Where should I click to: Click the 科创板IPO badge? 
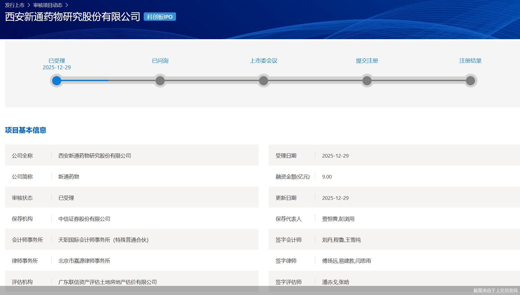159,17
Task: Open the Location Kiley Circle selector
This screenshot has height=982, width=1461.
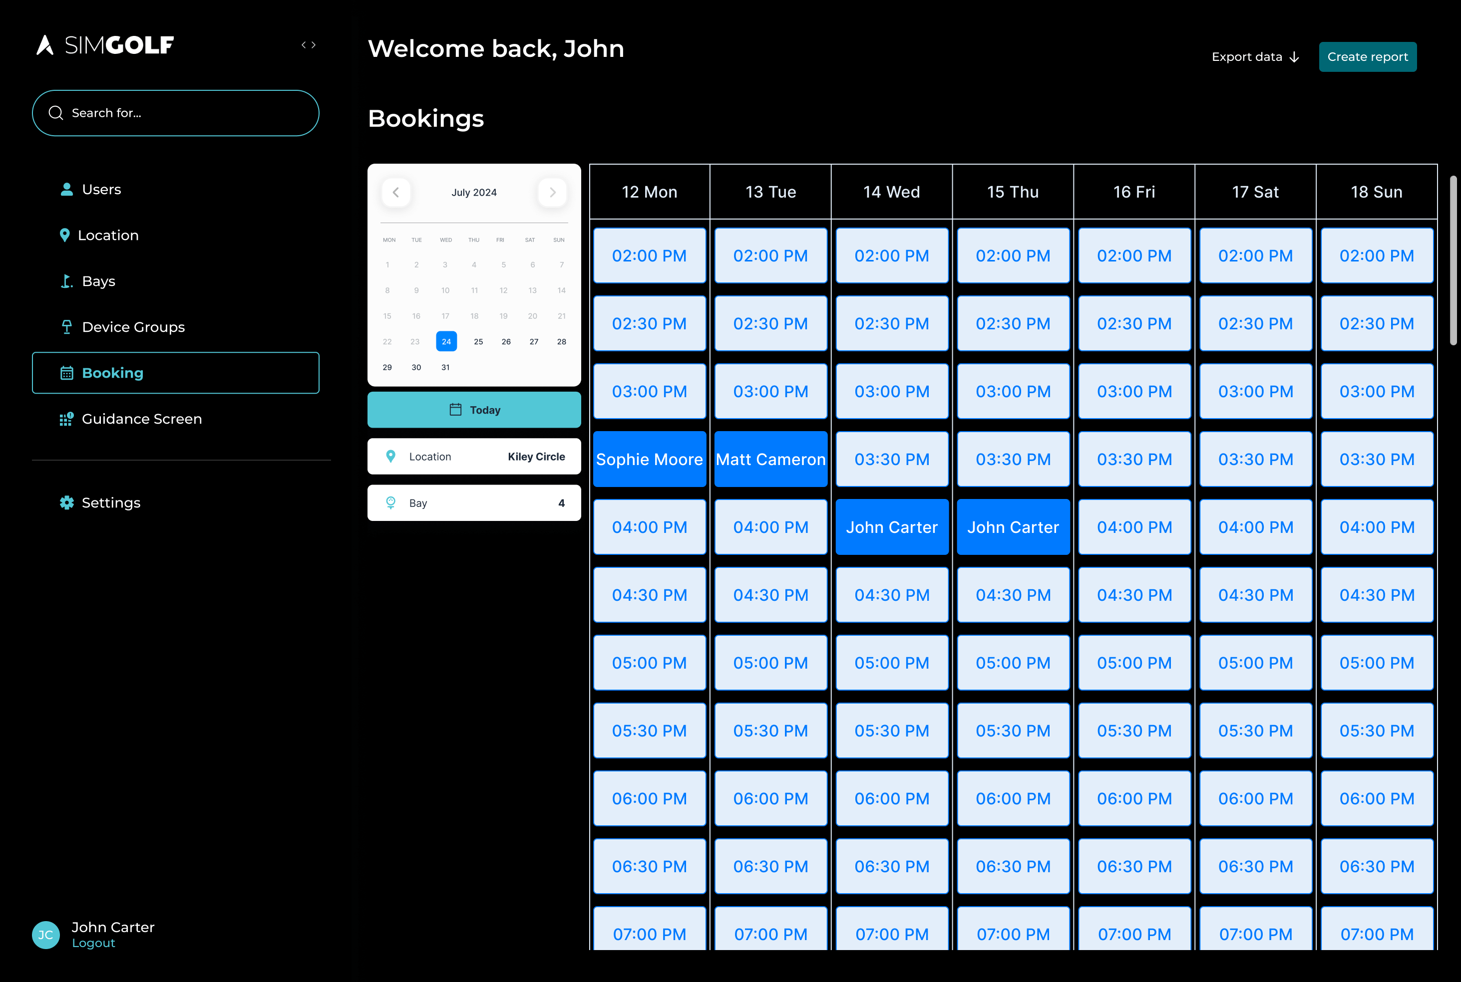Action: (x=474, y=457)
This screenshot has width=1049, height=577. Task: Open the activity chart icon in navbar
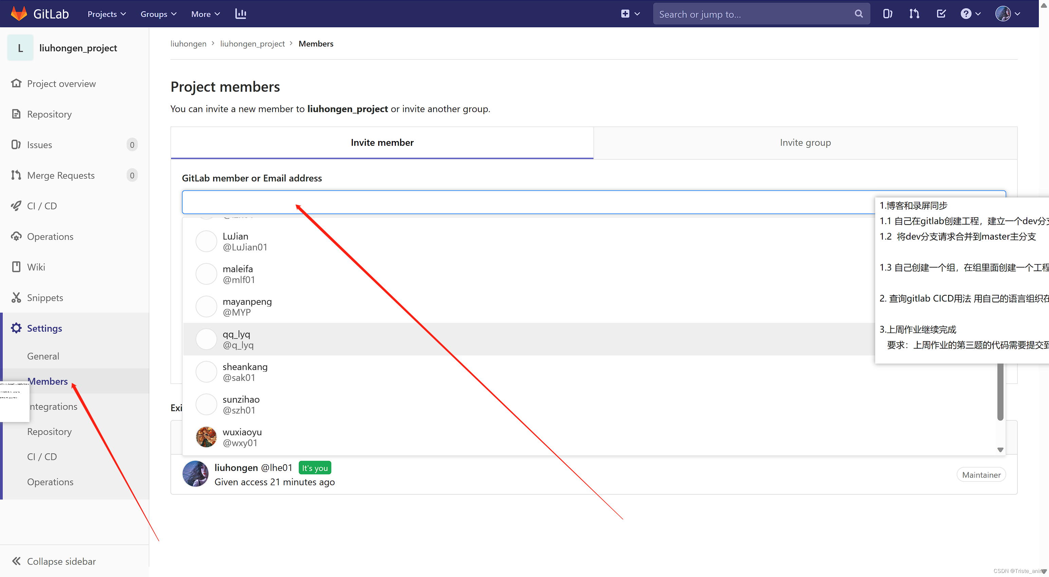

Exercise: Bring together all lines of the entries above in which the string "Open" occurs.

Output:
Task: Open the Location Kiley Circle selector
This screenshot has width=1049, height=577. Task: Open the activity chart icon in navbar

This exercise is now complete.